Will Canada Make Greenhouse Gas Emissions Reductions To Win Over U.S.?

As Keystone Ruling Nears, Canada Short On Time For Climate Plan
The Suncor Energy Inc. base plant is seen in this aerial photograph of the Athabasca Oil Sands near Fort McMurray, Alberta, Canada, on Tuesday, March 26, 2013. Canadian light oil prices retreated from a six-month high on the spot market reached last week as production slipped and refineries prepared for maintenance. Photographer: Brett Gundlock/Bloomberg via Getty Images
The Suncor Energy Inc. base plant is seen in this aerial photograph of the Athabasca Oil Sands near Fort McMurray, Alberta, Canada, on Tuesday, March 26, 2013. Canadian light oil prices retreated from a six-month high on the spot market reached last week as production slipped and refineries prepared for maintenance. Photographer: Brett Gundlock/Bloomberg via Getty Images

By Patrick Rucker and Nia Williams

WASHINGTON/CALGARY, Dec 9 (Reuters) - Canada is running out of time to offer U.S. President Barack Obama a climate change concession that might clinch the controversial Keystone XL oil pipeline, as the country's energy industry continues to resist costly curbs on greenhouse gas emissions.

Two years of negotiations between the Canadian government and the energy sector to curtail carbon pollution have not produced an agreement. Oil producers have balked at anything more than the 10-cents-a-barrel carbon tax imposed by the province of Alberta.

Late last month, Environment Minister Leona Aglukkaq pointed to "good progress" in the talks but was unable to say when a resolution might come.

Concessions from Canada would make the pipeline more palatable in Washington, experts say, since Obama has made fighting climate change a second-term priority and has said that Canada could do more to reduce carbon emissions.

By linking Alberta's fields to refiners in the Gulf Coast, the 1,200-mile (1,900-kilometer) Keystone XL pipeline would be a boon to an energy patch where oil sands are abundant but lead to more carbon pollution than many other forms of crude.

Keystone's foes say that burning fossil fuels to wrench oil sands crude from the ground will worsen climate change, and that the $5.4 billion pipeline, which could carry up to 830,000 barrels a day, would only spur more production.

Increasing oil sands production will put Canada on track to miss its target of curbing greenhouse gas emissions by 17 percent below 2005 levels by 2020, according to a government report (full report:).

Keystone supporters say that is why Canada would be wise to offer a carbon-trimming plan before the White House decides the pipeline's fate.

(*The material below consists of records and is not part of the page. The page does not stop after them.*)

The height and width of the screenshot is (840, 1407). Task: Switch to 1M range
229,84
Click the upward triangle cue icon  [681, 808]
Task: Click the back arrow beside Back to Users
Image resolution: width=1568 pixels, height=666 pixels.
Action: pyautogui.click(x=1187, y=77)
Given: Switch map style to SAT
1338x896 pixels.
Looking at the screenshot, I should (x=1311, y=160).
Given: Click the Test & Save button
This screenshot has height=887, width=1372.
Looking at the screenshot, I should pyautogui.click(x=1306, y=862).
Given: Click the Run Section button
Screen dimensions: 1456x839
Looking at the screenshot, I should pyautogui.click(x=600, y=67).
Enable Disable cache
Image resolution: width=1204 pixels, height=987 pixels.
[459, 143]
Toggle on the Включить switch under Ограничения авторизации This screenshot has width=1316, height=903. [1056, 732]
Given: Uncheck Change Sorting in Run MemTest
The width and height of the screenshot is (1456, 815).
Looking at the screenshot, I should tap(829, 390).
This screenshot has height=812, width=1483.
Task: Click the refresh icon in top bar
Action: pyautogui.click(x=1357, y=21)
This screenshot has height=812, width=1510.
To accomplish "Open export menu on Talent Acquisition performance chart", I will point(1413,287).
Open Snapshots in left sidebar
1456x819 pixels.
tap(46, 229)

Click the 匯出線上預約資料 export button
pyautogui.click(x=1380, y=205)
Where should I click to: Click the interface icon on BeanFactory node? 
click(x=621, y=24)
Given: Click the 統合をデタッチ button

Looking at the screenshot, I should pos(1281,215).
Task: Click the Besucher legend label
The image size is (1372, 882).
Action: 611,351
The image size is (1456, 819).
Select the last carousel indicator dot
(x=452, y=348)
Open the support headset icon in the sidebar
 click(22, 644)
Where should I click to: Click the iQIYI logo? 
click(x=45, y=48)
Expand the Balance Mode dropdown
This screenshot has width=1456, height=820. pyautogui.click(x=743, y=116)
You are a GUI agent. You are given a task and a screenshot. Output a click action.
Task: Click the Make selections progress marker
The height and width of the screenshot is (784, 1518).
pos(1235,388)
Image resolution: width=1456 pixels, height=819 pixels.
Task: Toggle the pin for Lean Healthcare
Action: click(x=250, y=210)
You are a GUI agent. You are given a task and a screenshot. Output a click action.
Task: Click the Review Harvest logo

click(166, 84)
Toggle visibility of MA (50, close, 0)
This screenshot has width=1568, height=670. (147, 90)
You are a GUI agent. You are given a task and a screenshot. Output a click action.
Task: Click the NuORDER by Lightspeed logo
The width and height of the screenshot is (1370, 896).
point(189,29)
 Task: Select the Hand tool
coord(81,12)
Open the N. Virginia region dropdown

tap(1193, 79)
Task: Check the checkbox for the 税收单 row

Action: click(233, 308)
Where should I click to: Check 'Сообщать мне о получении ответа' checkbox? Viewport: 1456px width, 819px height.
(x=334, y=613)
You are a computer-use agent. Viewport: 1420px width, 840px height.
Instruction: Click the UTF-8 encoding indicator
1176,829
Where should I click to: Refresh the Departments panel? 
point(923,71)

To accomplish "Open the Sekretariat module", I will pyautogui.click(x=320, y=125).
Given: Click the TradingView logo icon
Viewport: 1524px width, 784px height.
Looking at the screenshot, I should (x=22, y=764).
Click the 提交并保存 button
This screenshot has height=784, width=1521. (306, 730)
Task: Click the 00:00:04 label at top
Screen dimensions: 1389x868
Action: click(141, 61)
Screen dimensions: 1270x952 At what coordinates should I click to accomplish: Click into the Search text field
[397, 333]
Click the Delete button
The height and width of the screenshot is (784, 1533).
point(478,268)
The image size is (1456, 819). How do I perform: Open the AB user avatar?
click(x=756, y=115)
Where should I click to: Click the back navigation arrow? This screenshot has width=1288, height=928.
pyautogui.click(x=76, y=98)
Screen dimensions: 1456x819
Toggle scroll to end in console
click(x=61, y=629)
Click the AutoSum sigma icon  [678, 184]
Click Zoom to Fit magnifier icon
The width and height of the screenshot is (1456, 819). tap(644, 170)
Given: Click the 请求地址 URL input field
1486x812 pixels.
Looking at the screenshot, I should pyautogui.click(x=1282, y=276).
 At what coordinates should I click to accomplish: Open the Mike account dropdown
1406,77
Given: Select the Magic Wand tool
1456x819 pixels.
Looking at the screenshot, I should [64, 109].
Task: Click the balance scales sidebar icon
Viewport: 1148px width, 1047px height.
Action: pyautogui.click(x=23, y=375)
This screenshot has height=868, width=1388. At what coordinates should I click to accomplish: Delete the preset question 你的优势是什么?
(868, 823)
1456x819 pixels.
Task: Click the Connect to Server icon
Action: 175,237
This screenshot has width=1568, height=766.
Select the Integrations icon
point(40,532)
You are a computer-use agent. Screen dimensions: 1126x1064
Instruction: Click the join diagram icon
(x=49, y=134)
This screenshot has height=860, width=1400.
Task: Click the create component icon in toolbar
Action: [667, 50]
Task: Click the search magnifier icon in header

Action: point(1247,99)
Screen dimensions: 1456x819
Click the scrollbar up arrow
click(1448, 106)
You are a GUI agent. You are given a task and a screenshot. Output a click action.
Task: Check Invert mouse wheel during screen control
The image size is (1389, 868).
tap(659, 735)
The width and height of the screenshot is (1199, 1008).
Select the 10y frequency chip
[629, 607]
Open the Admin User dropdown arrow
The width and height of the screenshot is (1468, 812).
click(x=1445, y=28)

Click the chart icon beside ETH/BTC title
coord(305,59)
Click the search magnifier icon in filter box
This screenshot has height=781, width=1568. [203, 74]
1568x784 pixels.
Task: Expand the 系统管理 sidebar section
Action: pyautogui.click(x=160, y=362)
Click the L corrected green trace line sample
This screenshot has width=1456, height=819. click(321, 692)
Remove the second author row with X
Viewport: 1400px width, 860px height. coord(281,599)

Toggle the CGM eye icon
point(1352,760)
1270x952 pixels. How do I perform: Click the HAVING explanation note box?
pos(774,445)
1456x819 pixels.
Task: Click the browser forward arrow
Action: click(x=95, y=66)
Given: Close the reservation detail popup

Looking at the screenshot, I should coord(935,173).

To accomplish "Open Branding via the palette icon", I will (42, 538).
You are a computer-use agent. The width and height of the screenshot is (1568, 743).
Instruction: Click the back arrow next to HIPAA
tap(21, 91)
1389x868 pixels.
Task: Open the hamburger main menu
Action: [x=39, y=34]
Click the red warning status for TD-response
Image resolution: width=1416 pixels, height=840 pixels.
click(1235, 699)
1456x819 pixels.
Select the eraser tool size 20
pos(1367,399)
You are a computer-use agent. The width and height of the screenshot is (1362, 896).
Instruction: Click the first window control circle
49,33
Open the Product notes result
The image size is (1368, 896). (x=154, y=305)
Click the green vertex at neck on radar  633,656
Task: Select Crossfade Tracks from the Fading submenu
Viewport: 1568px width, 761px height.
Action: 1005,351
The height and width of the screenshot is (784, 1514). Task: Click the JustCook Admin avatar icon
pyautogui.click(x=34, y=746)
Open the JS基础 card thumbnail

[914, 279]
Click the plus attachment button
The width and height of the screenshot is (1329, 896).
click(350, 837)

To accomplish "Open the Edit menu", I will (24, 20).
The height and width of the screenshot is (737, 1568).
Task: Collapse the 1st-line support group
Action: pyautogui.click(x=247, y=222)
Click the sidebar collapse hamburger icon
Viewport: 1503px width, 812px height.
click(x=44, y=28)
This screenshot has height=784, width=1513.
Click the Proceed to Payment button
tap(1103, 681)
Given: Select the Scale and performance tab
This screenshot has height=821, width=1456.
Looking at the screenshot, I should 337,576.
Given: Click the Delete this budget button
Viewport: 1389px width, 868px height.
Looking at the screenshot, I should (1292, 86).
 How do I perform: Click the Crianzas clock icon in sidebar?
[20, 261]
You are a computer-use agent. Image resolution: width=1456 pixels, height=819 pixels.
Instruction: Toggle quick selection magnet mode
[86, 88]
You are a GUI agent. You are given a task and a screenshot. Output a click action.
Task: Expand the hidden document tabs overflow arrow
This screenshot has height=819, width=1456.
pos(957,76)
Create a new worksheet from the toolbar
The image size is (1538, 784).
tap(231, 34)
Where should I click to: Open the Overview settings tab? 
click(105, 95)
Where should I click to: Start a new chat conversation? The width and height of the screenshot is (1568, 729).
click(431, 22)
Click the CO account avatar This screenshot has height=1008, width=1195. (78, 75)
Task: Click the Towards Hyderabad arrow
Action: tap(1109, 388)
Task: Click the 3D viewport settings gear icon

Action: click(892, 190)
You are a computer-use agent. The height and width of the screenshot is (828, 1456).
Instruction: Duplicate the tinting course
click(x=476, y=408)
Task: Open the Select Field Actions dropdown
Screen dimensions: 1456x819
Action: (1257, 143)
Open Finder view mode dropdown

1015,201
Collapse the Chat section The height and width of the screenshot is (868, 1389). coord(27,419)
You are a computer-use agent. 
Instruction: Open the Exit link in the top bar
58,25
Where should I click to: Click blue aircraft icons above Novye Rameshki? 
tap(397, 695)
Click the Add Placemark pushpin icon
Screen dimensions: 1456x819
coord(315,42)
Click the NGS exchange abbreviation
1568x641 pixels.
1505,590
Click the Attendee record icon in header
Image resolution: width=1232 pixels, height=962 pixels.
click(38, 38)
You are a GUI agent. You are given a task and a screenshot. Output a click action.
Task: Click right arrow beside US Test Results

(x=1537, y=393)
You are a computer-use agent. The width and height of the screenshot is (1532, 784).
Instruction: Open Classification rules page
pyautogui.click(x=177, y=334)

"If Canada were to volunteer new greenhouse gas restrictions, that would certainly help," David Goldwyn, a former State Department official and energy consultant, told an industry conference in late October.

But the clock is running out. The U.S. State Department is finishing work on a report that will weigh the climate impacts of the pipeline in what could be one of last words before a decision. The White House is expected to rule on Keystone by next spring.

NEW LIMITS

Canada and the United States have often moved together on climate policy, developing similar rules on auto and power-plant emissions while turning their backs on the Kyoto Protocol to limit climate change.

Regulating the oil and gas sector has been thornier, though, with oil sands producers particularly concerned that higher costs will erode their already narrow margins.

"Anything more stringent than today's system will increase costs, possibly lowering investments and reducing production," the Canadian Association of Petroleum Producers wrote in a memo to regulators in March that was made public under a freedom of information request.

Canada's fast-growing oil sands sector will soon exceed the capacity of existing pipelines, and analysts say producers will be forced to rely on trains, barges and other transportation alternatives if Keystone XL and related projects are rejected. Those options are generally costlier and less certain than pipelines.

Nevertheless, industry executives say they doubt yielding on tougher pollution regulations will help secure Keystone.

"I don't know any policies in Canada with respect to (greenhouse gas) emissions that would have any sort of material impact on the approval process," Russ Girling, president of TransCanada, the pipeline operator, said last month.

Even if Prime Minister Stephen Harper were to offer new greenhouse gas limits this year, the vagaries of the regulatory process virtually guarantee those plans will not be in place until after a Keystone decision.

Canada needed 12 months to finalize regulations curbing emissions from coal-fired power plants that were ratified last year, and the rules were significantly weaker in the end than originally proposed.

"Judging by what we saw with coal-fired power plants, there is a real risk that a proposal to limit oil and gas emissions could be watered down before it's final," said P.J. Partington of the Pembina Institute, a think tank that has opposed oil sands development, which reviewed the industry memos disclosed under the freedom of information request.